The debate over 2012 spending comes as lawmakers continue to fight over how to fund the government for the rest of this fiscal year. The House spending proposal that is the basis of current negotiations would eliminate the conservation and watershed programs.

Even though the administration supports cutting them in the 2012 budget, USDA officials said it would be easier to wait to make the cuts next year rather than make quick cuts in the continuing resolution.

 

"We would prefer to have time," Sherman said. "To do it immediately would cause some real hardships."

 

USDA officials said it would be better if they had more lead-time to phase out the programs. There are ongoing contracts, equipment and personnel issues that they need to deal with, such as vacating some 180 offices. The early termination fees for those leases would cost $1 million, according to staff aides for USDA.

 

House budget proposal

 

Other GOP lawmakers are eyeing additional agriculture spending cuts. The fiscal 2012 budget proposal that House Budget Chairman Paul Ryan (R-Wis.) rolled out yesterday would slash spending on farm programs by $30 billion over the next decade.

 

The budget proposal focuses on reducing crop insurance and direct payments -- crop subsidies that go to landowners regardless of the price of their crops. The cuts would further change mandatory funding levels that were set for five years in the 2008 farm bill.

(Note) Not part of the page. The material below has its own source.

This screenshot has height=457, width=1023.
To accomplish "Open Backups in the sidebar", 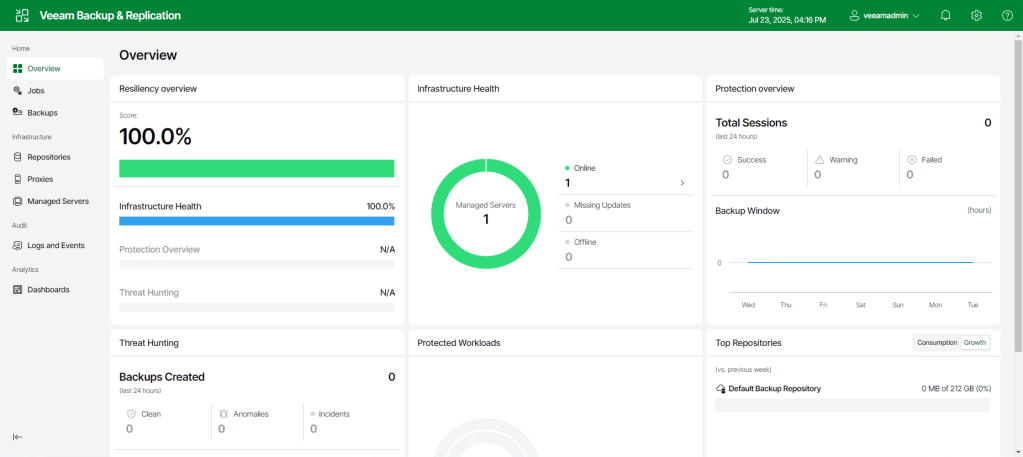I will pos(42,113).
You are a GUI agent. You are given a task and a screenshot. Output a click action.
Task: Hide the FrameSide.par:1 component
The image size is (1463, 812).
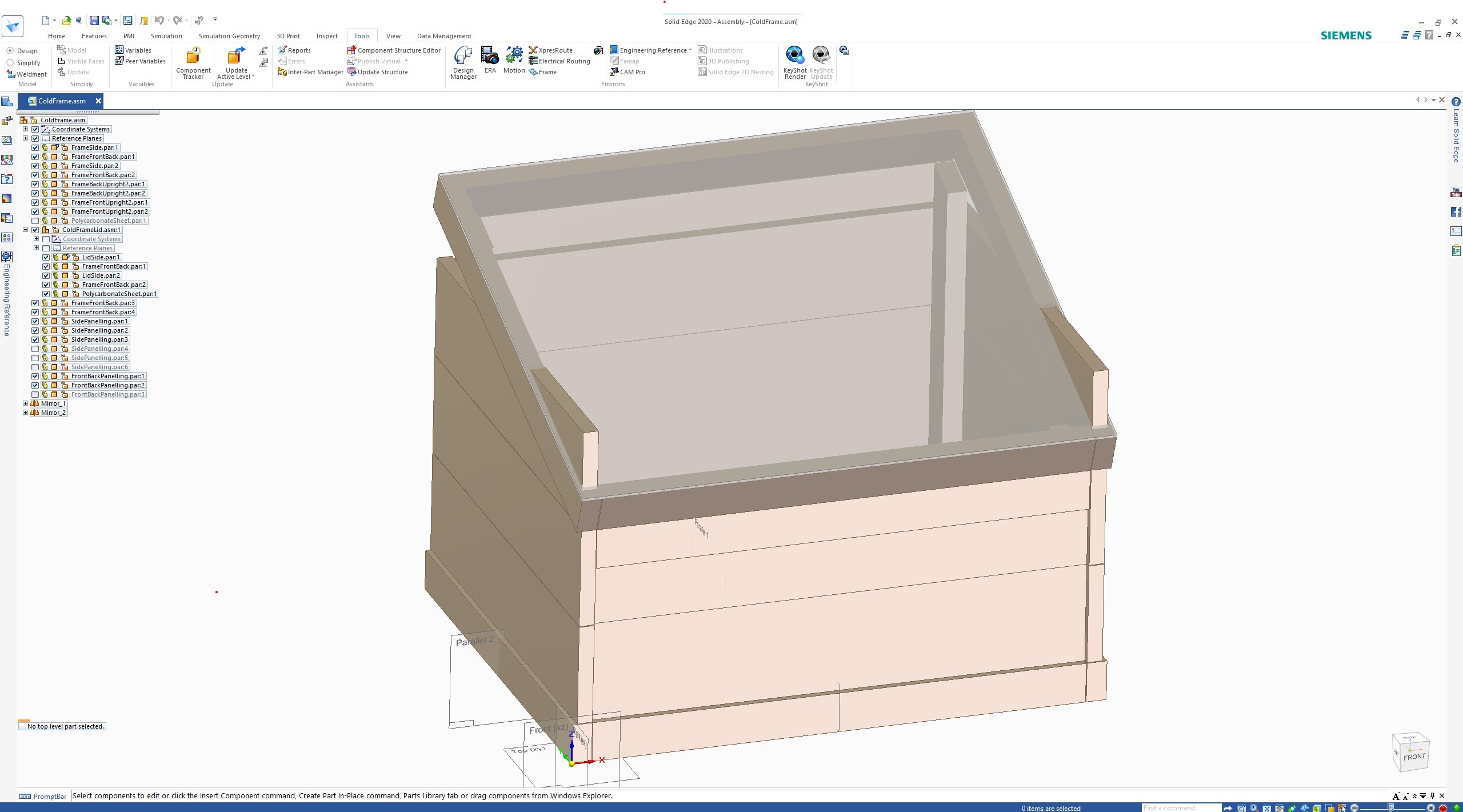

Kingston said carving away at those agriculture programs could create problems for the spending bill or the next farm bill. The farm bill brings together agriculture, conservation and hunger advocacy groups in a "marriage" that works because they all get their own funding support, Kingston said. More than half of the farm bill budget goes to food and nutrition programs.

 

"The harder you cut ag programs, politically the harder it is to pass those other programs," Kingston said.

 

When pressed by reporters, Kingston agreed that cuts to conservation programs could also erode the coalition.

 

"That's the thing with farm politics, it puts together different political views in one bill, all to come up with 218 votes," Kingston said.

Ryan's proposal got mixed reviews from farm advocacy groups. National Farmers Union President Roger Johnson said his group would support reallocating direct payments for other programs, but that Congress should not "ask farmers to bear more than their fair share of the burden of deficit reduction."

 

National Corn Growers Association President Bart Schott said his group would work with lawmakers to find agreement on cuts for the next farm bill.

 

"These cuts are significant, but so is our nation's out-of-control budget deficit," Schott said in a statement. "What is important is that farmers are not singled out -- the cuts proposed for agriculture are proportional to those proposed for other areas of the federal budget."